Scientists Find Malaria May Hold the Key to Fighting Cancer

Impact

Researchers at the University of Copenhagen and University of British Columbia believe they have developed a novel cancer treatment — and they owe it all to malaria, a deadly parasitical condition that causes nearly 600,000 deaths a year.

In a statement on the University of Copenhagen's website, malaria expert Ali Salanti explained the research team isolated a protein used by malaria parasites to attach themselves to a pregnant woman's placenta. The protein adheres to a carbohydrate in the placenta that's indistinguishable from one found in many types of tumors.

When the team used the protein as a delivery vehicle for a cell-killing toxin, they were able to effectively target and kill cancer cells in mice. The treatment assaulted over 90% of tumor types tested, including three varieties of human tumors that had been implanted in the rodents.

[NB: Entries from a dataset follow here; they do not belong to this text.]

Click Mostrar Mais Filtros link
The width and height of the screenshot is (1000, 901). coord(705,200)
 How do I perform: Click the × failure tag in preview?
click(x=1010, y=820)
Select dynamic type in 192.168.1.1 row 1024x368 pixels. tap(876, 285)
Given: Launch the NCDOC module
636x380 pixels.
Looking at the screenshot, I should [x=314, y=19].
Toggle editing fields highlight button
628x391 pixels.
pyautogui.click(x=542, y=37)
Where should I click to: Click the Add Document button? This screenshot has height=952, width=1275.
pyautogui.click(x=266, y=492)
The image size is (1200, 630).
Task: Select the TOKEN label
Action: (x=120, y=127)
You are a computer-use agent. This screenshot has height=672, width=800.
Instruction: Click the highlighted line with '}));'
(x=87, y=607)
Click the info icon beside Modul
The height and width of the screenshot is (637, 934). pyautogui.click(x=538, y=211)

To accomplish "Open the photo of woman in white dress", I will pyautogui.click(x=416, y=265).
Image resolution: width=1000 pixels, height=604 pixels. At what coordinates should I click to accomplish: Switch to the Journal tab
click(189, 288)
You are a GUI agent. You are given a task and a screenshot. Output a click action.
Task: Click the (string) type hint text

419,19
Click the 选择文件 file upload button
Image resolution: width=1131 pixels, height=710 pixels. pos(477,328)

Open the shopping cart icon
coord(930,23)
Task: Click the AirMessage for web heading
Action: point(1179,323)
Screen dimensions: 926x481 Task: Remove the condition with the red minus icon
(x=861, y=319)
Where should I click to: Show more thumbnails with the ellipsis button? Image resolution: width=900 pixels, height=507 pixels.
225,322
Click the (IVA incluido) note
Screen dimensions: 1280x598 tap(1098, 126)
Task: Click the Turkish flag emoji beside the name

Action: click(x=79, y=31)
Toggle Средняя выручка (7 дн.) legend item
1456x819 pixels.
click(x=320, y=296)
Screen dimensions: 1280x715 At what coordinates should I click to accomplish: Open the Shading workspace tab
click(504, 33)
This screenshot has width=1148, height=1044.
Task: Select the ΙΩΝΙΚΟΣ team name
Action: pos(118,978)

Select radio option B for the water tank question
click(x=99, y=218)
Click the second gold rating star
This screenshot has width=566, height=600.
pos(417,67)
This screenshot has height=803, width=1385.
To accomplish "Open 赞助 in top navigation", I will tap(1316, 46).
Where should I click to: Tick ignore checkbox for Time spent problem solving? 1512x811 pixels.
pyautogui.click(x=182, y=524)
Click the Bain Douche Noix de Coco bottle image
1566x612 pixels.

The results were published in the journal Cancer Cell.

Salanti et al./Cancer Cell

"For decades, scientists have been searching for similarities between the growth of a placenta and a tumor," Salanti said in the statement. "The placenta is an organ, which within a few months grows from only few cells into an organ weighing approximately two pounds, and it provides the embryo with oxygen and nourishment in a relatively foreign environment. In a manner of speaking, tumors do much the same: They grow aggressively in a relatively foreign environment."

According to researchers involved in the study, the correlation led them to remarkable results.

"It appears that the malaria protein attaches itself to the tumor without any significant attachment to other tissue," Ph.D. student and contributor Thomas Mandel Clausen said in the statement. "And the mice that were given doses of protein and toxin showed far higher survival rates than the untreated mice. We have seen that three doses can arrest growth in a tumor and even make it shrink."

While the method sounds miraculous, in reality, the history of cancer research is littered with similar discoveries that simply never panned out. io9's Charlie Jane Anders writes cancer has consistently proven more difficult to fight than scientists anticipate, since drugs which seem promising in early animal studies often fail in humans.

"Obviously you're excited [when a drug works on mice]," University of California, Davis, Cancer Center Director Ralph deVere White told Anders. "But the problem is that 95% of those new drug applications fail. They don't get FDA approval. Seventy percent of them fail in that Phase I, which is the toxicity study. That leaves with you with 30%. And then 60% of those fail, and [most] of the time, it's because they don't work. That's nobody's fault. It isn't surprising that progress is slow."

In the statement, Salanti said that testing in humans was at least four years away, but added that the researchers were optimistic the treatment may eventually join the cancer-fighting arsenal.